◆ **Your goal**
Your answer must be the exact lines from the one holding "Viewport: 463px width, 1002px" through the last line of the records below, with no pictures.

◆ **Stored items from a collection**
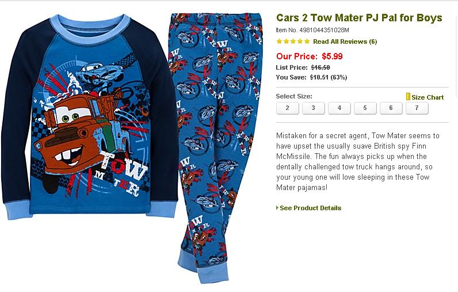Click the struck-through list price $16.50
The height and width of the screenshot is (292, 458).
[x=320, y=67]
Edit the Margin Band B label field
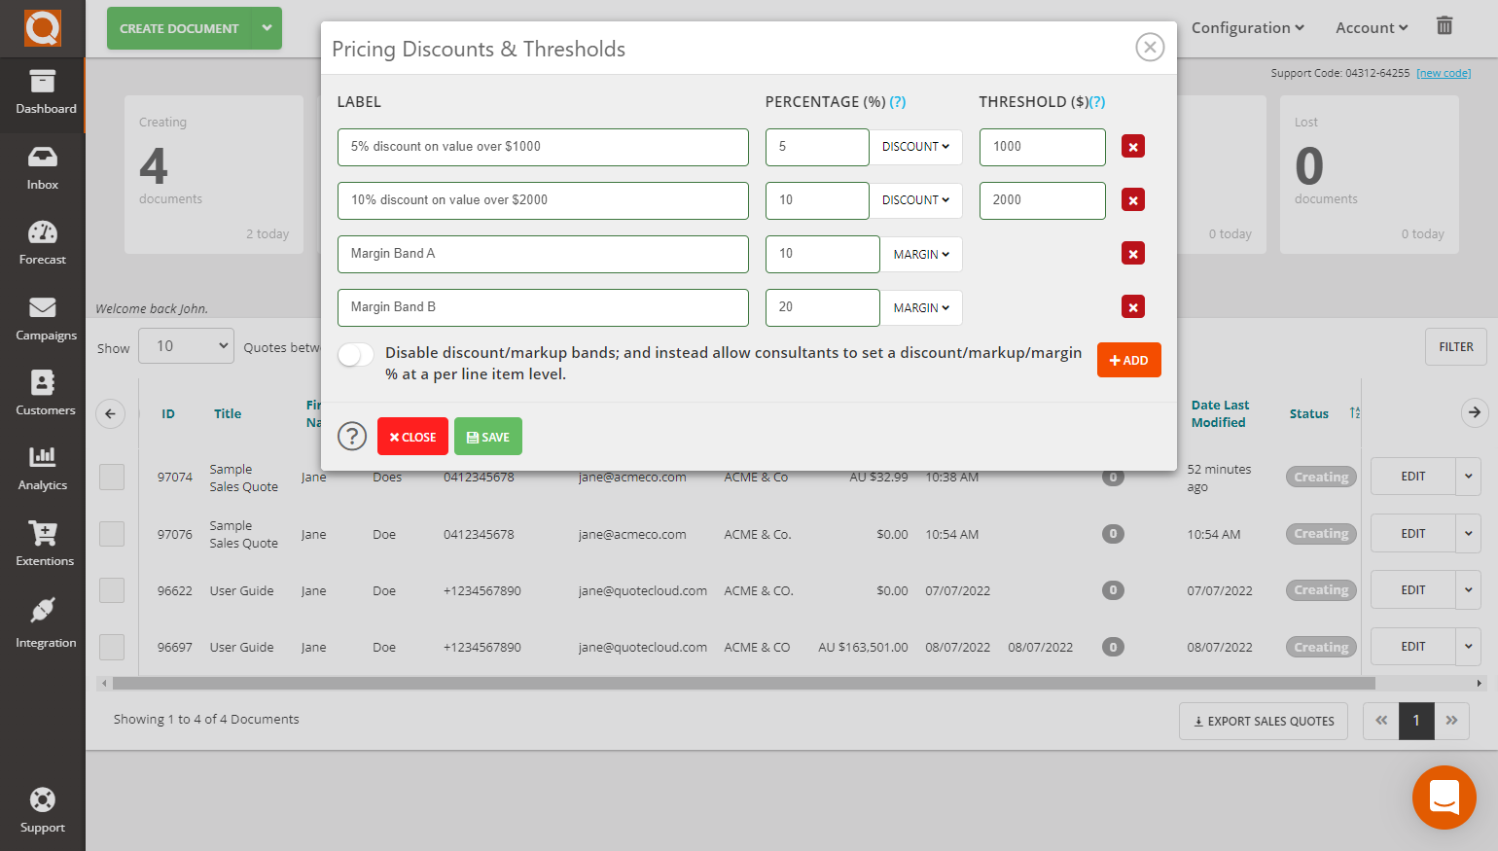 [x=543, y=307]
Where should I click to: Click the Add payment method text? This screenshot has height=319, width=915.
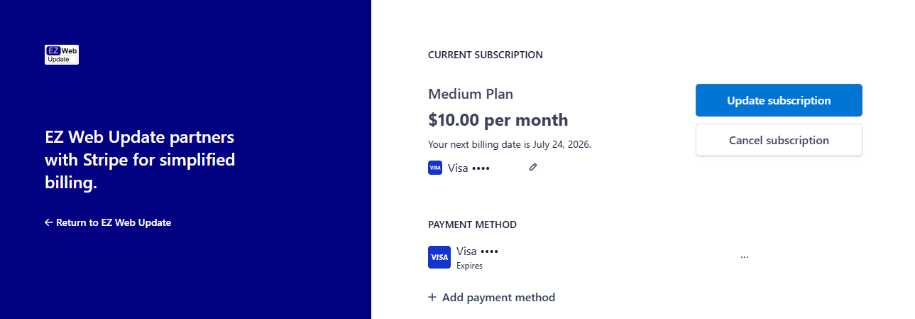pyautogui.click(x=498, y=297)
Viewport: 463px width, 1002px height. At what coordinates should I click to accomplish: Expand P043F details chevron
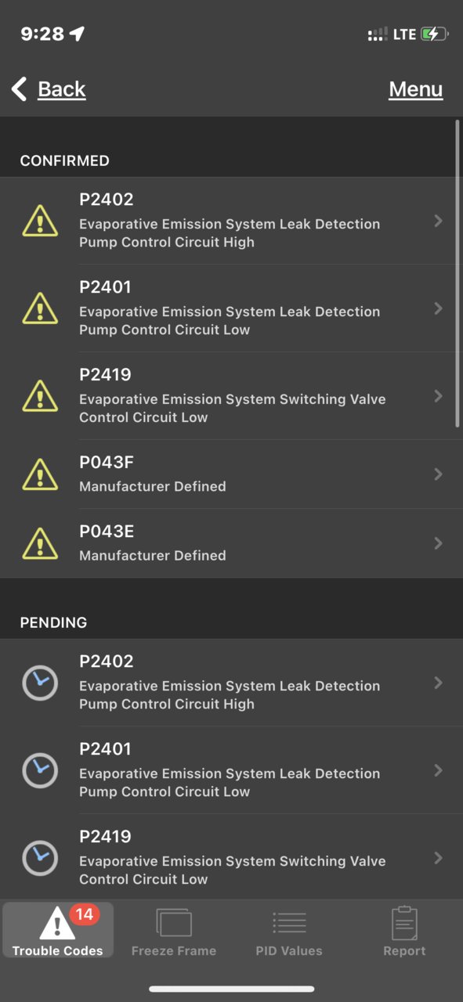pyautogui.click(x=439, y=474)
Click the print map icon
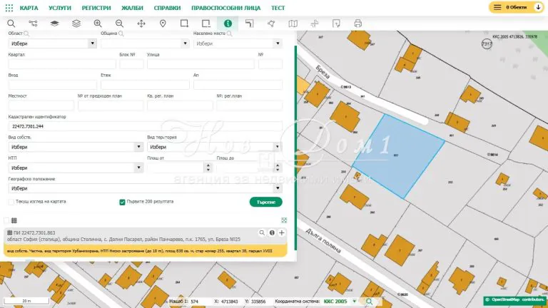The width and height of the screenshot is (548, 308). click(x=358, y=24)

◆ **Output below**
Viewport: 463px width, 1002px height. At what coordinates should I click to accomplish: Expand P043F details chevron
pyautogui.click(x=439, y=474)
Click the print map icon
The width and height of the screenshot is (548, 308). click(x=358, y=24)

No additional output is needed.